İslam ahlakçıları tarafından sabrı belli başlı yararları şöyle sıralanır:
1. insan, nefsinin kötü isteklerine, ahlak dışı davranış ve günah işleme eğilimlerine sabır erdemi ile karşı koyabilir;
2. sabır, insanlara Allah'a karşı ibadet görevlerini üşenmeden yerine getirme olanağı verir;
3. hastalık ve çeşitli kaza ve kötülüklere uğramaktan kaçınmak, Allah'tan dirlik ve esenlik dilemek her müslümanın hakkı ve görevi olmakla birlikte, böyle durumlarla karşılaşan müslümanlar, sabırlı olmakla ümitsizlik ve kötümserliğe kapılmaktan kurtulmuş olur;
4. sabır, insanın dinsel, ulusal ve öteki kutsal değerlerine yönelik tehlikelere kolaylıkla karşı koymasını sağlar. İslam bilginleri, insanın böyle bir dayanıklılığı, ancak inanç bütünlüğüyle kazanabileceği konusunda görüş birliği içindedirler.

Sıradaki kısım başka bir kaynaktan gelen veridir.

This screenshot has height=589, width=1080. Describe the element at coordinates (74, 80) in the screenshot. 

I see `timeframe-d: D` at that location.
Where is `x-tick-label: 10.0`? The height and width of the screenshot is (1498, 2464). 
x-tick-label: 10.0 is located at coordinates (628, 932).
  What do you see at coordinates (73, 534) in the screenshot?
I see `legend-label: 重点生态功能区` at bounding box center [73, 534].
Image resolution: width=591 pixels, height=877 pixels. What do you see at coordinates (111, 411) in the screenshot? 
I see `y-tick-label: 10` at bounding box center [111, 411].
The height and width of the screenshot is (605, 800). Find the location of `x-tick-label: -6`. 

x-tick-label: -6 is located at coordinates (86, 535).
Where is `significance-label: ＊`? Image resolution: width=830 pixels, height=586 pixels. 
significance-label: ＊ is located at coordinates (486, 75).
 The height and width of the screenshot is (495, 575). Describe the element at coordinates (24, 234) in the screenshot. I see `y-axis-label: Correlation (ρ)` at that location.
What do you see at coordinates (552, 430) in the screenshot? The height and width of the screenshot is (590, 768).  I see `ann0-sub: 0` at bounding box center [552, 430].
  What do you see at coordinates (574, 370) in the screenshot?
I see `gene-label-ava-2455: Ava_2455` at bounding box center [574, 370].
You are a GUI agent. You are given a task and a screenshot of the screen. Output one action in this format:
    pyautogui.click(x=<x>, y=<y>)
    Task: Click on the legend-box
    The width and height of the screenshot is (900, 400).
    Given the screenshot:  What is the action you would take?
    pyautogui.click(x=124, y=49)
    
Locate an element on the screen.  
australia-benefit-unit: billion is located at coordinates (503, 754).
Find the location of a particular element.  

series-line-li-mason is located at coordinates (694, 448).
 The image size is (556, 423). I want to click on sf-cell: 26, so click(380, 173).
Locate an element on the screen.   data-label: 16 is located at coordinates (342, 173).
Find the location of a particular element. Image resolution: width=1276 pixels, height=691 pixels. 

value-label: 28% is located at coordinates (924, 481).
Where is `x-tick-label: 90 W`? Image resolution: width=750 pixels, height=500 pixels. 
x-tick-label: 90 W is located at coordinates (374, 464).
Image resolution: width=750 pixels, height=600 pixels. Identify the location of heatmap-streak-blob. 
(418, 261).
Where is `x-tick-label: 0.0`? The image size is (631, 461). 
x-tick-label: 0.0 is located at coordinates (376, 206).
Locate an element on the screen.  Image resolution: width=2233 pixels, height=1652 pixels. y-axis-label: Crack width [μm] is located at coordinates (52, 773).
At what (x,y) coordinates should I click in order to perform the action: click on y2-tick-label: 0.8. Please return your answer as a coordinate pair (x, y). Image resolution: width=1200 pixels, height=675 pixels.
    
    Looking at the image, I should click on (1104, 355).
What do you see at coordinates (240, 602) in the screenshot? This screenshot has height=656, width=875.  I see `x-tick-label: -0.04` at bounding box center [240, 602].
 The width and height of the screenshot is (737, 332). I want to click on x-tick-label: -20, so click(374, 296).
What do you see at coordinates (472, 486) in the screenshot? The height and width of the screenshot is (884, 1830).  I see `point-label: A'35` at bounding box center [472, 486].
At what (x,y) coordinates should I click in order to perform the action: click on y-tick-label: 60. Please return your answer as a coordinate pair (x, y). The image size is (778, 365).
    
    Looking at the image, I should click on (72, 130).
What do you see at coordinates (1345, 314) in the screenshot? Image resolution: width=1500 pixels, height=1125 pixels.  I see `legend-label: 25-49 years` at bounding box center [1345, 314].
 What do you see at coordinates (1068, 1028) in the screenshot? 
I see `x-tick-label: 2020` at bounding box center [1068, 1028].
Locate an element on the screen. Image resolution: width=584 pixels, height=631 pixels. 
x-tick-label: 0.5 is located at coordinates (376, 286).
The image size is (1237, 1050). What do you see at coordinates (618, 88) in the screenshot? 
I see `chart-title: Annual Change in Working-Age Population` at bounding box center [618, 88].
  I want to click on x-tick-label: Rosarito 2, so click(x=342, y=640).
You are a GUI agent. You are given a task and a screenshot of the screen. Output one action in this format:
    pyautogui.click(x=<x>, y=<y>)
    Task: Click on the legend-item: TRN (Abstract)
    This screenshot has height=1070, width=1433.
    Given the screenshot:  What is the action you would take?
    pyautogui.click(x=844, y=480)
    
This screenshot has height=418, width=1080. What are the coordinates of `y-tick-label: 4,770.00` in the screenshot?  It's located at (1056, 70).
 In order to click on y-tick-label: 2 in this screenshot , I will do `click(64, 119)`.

—Oy. Sabır küpü, macar E. Rubik tarafından 1975’te bulunan zihin oyunu. Oyun 3 kat ve 9 küçük küpten oluşan ve başlangıçta 6 yüzden her biri ayrı renkte olan bir küple oynanır. Yüzlere dikey herhangi bir üç simetri ekseni etrafında ustaca hazırlanmış bir bağlantılar sistemi 9’luk dilimleri çevirmeye olanak sağlar. (Bu üç eksenin çevresinde gerçekleştirilen birkaç çeyrek ya da yarım turdan sonra, küpün yüzlerinin renkleri tümüyle karışır. Oyun uygun döndürmelerle küpün başlangıçtaki konumuna getirilmesine dayanır.)